Montréal

Aucune statistique fiable sur l’insalubrité à la Ville de Montréal, déplore un rapport

Aucune statistique fiable sur l’insalubrité à la Ville de Montréal, déplore un rapport
Photo: Archives Métro

«La Ville de Montréal ne dispose d’aucune information fiable concernant le nombre d’avis et de constats d’infraction émis par les inspecteurs ou sur la nature des problèmes de salubrité que vivent les Montréalais et les Montréalaises», tranche un rapport du Collectif de recherche et d’action sur l’habitat (CRACH), rendu public jeudi. Dans quelques arrondissements, aucune statistique n’est même compilée.

Le vérificateur général de la Ville réclamait en 2011 un meilleur suivi des plaintes pour insalubrité et demandait que des données soient compilées. Or, sept ans plus tard, la situation ne s’est guère améliorée, malgré un plan d’action adopté en ce sens en 2014, conclut le CRACH.

«La direction chargée de l’habitation à Montréal n’est pas en mesure de communiquer des statistiques «aussi précises» que le nombre de plaintes ou de constats d’infraction émis chaque année sur l’île de Montréal», fait état le collectif, qui a déposé plusieurs demandes d’accès à l’information, tant à la ville-centre qu’aux arrondissements.

«Ça nous a beaucoup surpris. Étant donné le plan d’action de la Ville, on s’attendait à ce qu’on trouve des données», explique l’auteur du rapport, Alexandre Cadieux

La majorité des arrondissements ne compilent pas le nombre de logements inspectés par année, seuls Côte-des-Neiges–Notre-Dame-de-Grâce et Villeray–Saint-Michel–Parc-Extension ont fait parvenir cette statistique au CRACH. Montréal-Nord et Villeray–Saint-Michel–Parc-Extension n’ont même pas pu fournir le nombre de plaintes déposées et Côte-des-Neiges–Notre-Dame-de-Grâce ne sait pas combien d’inspecteurs étaient engagés par l’arrondissement en 2016.

«Ce que ça montre, c’est qu’on n’a pas une vue d’ensemble et qu’on est plus en réaction qu’en mode proactif, croit M. Cadieux. Certains arrondissements ne prennent pas le problème assez au sérieux. Il faut avoir des données semblables pour pouvoir coordonner notre action. Il y a tellement de disparités dans les données des arrondissements, ça ne peut pas être seulement des réalités différentes.» Il espère que développer cette collecte de données sera un point majeur du nouveau plan de lutte à l’insalubrité des logements pour 2018 à 2021.

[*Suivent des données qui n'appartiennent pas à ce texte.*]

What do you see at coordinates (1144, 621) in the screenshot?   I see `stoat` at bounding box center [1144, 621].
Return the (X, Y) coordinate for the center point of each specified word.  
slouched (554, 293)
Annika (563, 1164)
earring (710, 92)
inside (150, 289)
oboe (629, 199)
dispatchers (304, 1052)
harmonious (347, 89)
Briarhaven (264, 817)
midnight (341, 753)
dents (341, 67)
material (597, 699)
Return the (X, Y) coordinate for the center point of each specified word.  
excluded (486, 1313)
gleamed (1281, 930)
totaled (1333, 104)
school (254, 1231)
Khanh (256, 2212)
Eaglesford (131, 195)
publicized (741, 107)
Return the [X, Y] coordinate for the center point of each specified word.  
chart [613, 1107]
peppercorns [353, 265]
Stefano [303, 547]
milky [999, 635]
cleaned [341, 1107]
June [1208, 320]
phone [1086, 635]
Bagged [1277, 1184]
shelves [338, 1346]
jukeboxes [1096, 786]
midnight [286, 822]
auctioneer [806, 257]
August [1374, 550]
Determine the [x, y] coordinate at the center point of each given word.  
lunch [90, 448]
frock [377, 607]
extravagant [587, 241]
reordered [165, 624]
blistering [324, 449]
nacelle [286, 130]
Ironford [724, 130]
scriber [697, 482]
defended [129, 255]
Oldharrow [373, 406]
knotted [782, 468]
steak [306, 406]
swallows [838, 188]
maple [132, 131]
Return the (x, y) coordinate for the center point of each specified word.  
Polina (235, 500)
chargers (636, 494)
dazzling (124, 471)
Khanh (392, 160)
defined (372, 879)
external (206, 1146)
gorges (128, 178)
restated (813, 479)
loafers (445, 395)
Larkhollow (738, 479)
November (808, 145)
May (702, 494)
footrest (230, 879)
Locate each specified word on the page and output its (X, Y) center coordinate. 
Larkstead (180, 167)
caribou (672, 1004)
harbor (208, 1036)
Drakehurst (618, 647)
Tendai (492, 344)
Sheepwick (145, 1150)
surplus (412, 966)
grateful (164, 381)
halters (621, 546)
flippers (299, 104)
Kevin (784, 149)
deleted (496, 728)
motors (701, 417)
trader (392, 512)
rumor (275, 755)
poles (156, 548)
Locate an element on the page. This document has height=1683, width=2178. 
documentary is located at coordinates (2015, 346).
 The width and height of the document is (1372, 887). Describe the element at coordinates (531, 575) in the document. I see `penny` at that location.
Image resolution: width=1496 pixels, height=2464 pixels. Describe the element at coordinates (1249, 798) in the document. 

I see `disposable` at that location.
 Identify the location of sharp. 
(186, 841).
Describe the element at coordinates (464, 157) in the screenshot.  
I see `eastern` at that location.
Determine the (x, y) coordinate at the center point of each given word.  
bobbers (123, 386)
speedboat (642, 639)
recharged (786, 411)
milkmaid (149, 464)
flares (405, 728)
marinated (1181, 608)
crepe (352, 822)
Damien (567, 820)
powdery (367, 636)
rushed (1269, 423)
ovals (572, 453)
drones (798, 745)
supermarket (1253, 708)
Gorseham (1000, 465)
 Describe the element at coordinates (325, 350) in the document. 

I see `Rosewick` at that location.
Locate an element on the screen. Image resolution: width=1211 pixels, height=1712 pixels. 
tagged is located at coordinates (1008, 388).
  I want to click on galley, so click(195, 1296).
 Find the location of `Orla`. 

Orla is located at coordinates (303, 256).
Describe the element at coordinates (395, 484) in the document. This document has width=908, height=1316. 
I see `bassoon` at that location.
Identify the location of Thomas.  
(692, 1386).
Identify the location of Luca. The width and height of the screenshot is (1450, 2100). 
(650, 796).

Réagissant au rapport du CRACH, la mairesse Valérie Plante a dit ne pas vouloir «balayer en dessous du tapis» ces conclusions. «Dès qu’on est arrivé au pouvoir, on a doublé le nombre d’inspecteurs. Est-ce que c’est suffisant? Non, clairement. On voit qu’on doit avoir de meilleures données», a-t-elle affirmé. Elle a suggéré qu’une procédure unique de collecte de données devrait peut-être être appliquée.

Alexandre Cadieux estime qu’il n’y a toujours pas assez d’inspecteurs à la Ville. «Embaucher des inspecteurs c’est bien, mais on ne voit pas encore des résultats sur le terrain, a-t-il mentionné. On est encore sceptiques face à l’administration Plante. Il faut nous démontrer que d’autres actions concrètes vont suivre.»

Les inspecteurs de la Ville de Montréal se plaignent souvent de la lourdeur et de la longueur du processus pour donner un constat d’infraction à un propriétaire récalcitrant. «Oui, c’est lourd, a convenu Mme Plante. On est en processus de révision des différents programmes. Il faut faire un ménage en profondeur. On veut s’assurer que ça aille plus rapidement.»

L’auteur de l’étude avance aussi que le taux de roulement très élevé chez les inspecteurs n’aide pas à ce que leur travail soit fait de manière efficace. «Il faut une approche plus coercitive pour les propriétaires qui font du profit en laissant des gens habiter dans des conditions insalubres», a insisté M. Cadieux.

Maintenant que la Ville possède davantage de pouvoirs en matière d’habitation depuis l’octroi du statut de métropole, la mairesse espère pouvoir investir massivement dans la mise à niveau du parc immobilier. «On a très hâte de voir l’argent du fédéral descendre dans la machine pour rénover notre parc immobilier qui est très mal en point», a-t-elle déclaré.